Climate dataset is literally the most important data in climate change research. Great efforts have been made to prepare climate dataset over the decades.

In my recent project, I need to prepare some climate dataset at global scale. Then I have to take some time to finish a review of current state of climate dataset at global scale.

First, I want to emphasize “global scale” including both arctic and antarctic. Because I will use this data in a three-dimensional ecosystem simulation, a special configuration of the data structure will be used, which is completely different from traditional approaches.

Second, where or how can we get the climate data?

The easiest source we can turn to is existing global climate dataset, such as CRU dataset, NCEP dataset. I try not to get into details of these data but rather list the source and state some critical aspects that we have to take into consideration.

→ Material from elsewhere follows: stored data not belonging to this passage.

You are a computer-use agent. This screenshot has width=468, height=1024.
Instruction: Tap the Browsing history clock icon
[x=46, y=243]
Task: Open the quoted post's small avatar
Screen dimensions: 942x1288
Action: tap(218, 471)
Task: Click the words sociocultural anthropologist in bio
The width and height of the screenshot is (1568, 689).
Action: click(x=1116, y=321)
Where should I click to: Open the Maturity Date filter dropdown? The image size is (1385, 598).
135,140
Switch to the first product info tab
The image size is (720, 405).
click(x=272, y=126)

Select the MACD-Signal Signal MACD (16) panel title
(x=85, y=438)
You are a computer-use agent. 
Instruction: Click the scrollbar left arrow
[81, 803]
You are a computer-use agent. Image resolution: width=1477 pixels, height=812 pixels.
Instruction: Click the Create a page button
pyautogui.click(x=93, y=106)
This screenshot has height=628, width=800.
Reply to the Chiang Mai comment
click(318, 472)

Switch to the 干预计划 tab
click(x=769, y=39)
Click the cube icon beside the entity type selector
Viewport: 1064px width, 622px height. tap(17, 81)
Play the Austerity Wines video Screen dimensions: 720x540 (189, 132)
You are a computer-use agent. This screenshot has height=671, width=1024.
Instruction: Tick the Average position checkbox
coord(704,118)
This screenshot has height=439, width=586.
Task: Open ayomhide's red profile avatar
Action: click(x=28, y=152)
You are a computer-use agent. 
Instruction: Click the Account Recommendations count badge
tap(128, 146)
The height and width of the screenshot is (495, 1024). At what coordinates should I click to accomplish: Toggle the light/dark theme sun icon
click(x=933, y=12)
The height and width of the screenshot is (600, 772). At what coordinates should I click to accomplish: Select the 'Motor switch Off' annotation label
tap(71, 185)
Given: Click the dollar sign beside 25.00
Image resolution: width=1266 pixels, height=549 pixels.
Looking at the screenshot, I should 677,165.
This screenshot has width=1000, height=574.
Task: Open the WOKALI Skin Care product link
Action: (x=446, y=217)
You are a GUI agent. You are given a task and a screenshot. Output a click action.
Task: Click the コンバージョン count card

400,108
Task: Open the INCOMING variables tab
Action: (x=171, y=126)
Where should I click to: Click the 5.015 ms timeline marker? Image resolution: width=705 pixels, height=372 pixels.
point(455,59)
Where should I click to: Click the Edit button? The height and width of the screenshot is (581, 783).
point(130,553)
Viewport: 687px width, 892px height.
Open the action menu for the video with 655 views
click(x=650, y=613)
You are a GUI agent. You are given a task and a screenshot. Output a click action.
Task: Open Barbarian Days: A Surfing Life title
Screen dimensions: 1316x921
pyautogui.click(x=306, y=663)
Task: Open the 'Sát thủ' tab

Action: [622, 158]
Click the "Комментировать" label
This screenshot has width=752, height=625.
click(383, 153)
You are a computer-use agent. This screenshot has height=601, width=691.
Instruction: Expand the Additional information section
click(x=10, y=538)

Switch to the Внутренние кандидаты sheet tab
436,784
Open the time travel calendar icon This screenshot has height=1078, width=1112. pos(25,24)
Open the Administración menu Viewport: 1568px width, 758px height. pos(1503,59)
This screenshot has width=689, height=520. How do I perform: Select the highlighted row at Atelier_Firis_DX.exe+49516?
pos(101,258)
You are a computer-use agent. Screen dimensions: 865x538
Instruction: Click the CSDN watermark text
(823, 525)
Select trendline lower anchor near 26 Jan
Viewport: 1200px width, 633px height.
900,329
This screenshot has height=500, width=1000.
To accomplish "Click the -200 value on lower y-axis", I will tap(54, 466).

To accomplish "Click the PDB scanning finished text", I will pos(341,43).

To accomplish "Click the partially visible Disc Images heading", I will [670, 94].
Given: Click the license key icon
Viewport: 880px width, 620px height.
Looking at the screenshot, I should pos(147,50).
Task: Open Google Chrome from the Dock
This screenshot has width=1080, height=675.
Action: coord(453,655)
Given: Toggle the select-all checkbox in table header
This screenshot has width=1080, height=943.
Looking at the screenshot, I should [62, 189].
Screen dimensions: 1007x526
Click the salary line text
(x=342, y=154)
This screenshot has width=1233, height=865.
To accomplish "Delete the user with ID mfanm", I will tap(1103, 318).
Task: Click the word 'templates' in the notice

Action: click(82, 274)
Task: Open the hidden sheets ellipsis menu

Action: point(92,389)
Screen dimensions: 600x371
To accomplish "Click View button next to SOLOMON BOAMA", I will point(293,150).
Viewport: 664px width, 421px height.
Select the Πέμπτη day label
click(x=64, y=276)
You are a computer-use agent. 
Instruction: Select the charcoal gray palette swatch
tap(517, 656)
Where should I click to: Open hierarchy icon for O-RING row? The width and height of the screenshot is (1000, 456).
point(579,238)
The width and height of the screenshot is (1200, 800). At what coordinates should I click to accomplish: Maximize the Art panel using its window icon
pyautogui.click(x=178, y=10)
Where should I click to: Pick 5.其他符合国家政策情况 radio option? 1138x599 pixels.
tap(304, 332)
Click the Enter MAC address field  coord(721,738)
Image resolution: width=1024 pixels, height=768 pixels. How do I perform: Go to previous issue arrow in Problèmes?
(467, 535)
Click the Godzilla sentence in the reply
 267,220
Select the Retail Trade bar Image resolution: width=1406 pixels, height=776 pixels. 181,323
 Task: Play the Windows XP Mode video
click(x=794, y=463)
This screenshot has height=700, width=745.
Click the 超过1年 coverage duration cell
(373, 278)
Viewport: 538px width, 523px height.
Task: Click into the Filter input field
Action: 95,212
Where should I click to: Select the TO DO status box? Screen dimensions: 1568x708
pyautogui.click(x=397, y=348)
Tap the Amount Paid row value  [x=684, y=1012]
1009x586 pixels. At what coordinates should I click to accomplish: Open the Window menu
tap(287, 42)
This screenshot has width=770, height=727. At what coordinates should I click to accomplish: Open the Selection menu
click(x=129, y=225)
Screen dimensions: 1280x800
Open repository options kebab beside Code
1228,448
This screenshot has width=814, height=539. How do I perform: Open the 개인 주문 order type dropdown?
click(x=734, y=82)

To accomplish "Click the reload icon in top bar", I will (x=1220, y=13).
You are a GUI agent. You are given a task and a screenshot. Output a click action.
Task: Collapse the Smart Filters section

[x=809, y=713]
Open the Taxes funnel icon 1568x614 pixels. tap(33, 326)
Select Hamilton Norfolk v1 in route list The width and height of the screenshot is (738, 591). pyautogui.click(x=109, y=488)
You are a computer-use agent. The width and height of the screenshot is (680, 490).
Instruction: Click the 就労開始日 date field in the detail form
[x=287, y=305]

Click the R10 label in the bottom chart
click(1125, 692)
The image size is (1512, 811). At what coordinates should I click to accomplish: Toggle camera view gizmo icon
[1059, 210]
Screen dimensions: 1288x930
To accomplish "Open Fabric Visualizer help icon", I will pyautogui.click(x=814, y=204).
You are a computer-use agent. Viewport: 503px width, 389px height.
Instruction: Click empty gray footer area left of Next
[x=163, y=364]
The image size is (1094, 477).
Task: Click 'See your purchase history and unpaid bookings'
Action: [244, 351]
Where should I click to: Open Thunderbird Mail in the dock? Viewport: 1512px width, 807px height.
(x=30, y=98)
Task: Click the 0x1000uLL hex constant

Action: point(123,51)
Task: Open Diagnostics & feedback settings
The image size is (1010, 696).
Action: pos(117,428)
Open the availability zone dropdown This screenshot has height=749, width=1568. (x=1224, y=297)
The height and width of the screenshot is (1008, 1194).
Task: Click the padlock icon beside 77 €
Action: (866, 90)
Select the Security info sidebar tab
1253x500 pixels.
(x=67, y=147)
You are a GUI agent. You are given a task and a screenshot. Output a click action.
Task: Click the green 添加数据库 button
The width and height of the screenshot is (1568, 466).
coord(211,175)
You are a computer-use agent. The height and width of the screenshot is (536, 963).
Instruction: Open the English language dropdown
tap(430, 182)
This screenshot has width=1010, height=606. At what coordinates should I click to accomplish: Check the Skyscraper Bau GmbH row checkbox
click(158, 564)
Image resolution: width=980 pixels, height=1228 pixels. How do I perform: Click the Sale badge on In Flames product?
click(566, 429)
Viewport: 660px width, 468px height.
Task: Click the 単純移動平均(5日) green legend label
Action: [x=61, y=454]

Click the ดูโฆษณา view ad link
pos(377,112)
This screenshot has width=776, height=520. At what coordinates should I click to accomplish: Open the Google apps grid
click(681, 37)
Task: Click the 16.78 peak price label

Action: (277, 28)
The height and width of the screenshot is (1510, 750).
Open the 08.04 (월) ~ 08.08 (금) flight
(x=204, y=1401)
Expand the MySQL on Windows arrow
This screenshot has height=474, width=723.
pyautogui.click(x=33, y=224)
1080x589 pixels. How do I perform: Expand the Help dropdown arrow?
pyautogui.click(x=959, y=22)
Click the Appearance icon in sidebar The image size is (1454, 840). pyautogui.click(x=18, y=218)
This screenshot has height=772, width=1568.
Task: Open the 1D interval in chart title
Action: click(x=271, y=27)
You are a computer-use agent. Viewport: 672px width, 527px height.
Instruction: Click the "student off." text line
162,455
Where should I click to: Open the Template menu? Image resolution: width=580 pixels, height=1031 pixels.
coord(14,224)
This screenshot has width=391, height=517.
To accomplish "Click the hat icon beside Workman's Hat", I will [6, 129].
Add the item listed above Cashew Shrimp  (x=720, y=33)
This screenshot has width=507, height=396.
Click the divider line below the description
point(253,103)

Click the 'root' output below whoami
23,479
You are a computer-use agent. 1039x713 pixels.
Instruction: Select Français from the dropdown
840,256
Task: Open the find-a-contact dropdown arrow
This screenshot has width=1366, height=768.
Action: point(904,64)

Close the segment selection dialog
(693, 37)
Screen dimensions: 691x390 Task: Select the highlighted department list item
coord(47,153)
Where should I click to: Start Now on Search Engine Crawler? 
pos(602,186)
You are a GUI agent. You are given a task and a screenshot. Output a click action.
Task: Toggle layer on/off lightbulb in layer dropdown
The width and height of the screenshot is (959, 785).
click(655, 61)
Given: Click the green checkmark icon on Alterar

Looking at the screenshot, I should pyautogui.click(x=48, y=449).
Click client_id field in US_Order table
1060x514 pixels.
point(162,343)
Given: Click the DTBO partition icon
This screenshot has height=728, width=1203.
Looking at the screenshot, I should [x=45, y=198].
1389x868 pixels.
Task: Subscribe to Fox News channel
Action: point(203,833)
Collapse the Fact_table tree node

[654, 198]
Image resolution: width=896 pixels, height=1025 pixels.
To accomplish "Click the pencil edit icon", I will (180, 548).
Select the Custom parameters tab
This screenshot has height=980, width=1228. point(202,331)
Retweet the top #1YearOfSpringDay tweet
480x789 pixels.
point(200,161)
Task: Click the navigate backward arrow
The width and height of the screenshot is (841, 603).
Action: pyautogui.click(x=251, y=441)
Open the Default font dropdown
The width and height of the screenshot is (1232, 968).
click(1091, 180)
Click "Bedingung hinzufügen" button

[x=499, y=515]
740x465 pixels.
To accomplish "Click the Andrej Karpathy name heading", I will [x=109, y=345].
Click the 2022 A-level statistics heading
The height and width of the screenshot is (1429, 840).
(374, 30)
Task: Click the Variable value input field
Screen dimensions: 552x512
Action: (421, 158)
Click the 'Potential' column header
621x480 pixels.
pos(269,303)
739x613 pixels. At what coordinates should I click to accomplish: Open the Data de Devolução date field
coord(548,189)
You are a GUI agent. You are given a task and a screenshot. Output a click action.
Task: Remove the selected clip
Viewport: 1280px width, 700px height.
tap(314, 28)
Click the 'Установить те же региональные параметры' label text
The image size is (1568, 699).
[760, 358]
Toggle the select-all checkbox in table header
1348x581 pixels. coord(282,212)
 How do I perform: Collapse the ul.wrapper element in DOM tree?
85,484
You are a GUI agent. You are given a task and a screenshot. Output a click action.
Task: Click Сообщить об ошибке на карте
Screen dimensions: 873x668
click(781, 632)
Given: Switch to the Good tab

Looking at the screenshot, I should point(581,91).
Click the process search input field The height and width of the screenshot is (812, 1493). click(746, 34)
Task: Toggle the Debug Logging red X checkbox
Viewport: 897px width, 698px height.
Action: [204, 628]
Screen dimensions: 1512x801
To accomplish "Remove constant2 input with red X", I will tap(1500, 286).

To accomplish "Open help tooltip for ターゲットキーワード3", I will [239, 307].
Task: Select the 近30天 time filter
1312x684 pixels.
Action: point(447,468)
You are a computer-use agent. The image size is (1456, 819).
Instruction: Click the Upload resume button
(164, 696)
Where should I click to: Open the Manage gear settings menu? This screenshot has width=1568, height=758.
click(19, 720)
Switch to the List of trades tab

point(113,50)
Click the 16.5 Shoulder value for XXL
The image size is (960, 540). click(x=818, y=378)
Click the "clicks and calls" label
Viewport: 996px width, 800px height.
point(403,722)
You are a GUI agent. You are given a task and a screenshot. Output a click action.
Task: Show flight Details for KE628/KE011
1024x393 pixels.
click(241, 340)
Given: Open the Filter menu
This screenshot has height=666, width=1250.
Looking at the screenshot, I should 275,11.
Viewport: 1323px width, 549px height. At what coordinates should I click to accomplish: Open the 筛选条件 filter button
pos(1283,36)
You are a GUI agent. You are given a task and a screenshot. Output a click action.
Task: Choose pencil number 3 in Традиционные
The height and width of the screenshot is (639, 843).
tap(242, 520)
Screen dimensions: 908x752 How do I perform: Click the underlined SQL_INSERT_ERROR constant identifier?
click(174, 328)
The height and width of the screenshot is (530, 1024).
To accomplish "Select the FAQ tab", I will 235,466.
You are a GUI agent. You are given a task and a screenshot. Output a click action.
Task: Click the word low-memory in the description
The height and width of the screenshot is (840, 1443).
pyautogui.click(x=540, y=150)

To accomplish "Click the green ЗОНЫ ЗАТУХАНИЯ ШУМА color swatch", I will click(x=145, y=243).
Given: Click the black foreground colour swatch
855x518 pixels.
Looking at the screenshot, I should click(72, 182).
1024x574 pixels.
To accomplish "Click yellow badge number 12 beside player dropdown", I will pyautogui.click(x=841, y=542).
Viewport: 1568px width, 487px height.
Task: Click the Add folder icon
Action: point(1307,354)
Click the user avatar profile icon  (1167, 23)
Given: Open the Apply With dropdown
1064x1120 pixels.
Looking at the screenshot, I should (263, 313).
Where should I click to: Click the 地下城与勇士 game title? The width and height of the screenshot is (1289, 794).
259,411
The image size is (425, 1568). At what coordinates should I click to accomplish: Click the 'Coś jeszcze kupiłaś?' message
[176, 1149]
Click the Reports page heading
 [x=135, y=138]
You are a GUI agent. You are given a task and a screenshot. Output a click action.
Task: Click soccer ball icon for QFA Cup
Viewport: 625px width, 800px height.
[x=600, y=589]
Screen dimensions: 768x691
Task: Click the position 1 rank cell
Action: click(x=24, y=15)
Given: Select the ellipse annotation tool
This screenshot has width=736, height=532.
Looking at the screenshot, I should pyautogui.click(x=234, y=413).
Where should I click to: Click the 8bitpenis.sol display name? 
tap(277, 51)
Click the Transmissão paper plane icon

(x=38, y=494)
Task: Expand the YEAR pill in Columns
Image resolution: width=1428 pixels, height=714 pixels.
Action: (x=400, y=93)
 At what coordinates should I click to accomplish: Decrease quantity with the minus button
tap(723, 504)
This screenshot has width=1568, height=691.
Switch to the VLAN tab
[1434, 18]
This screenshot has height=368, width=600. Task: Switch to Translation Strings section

CRU: http://www.cru.uea.ac.uk/data http://www.ipcc-data.org/observ/clim/cru_climatologies.html NCEP: https://www.esrl.noaa.gov/psd/data/reanalysis/reanalysis.shtml ECMWF https://www.ecmwf.int/en/research/climate-reanalysis WorldClim http://www.worldclim.org/

Pros: Easy to use Global coverage

Cons: Missing polar regions Coarse resolution

Based on meteorology site observations, many spatial interpolation methods can also be used to produce spatial dataset. IDW https://en.wikipedia.org/wiki/Inverse_distance_weighting Kriging https://en.wikipedia.org/wiki/Kriging

Pros: Easy to implement

Cons: Data not well distributed Algorithm uncertainty

There are also advanced tools can be used to prepare climate data. ANUSPLIN http://fennerschool.anu.edu.au/research/products/anusplin-vrsn-44 PRISM http://www.prism.oregonstate.edu/

Pros:

Could potential on global scale

Cons: Computational demand Hard to implement

Recently, Artificial Neural Network has also been used for spatial interpolation. But current tests show that ANN may not be as good as traditional approaches.

Pros: Easy to use

Cons: Uncertainty

I want to highlight that our use of latitude/longitude in spatial resolution will cause issues in polar regions. This is because of the underlying mathematics definition of latitude/longitude. There are a few solutions to this issue but that is currently out of the scope in this post. I will provide some hint here that may be used to address this issue. http://www.discreteglobalgrids.org/

So what could potentially be the best choice? As for now, I see the potential in ANN since it is nonlinear and could potentially performance well compared with traditional approaches.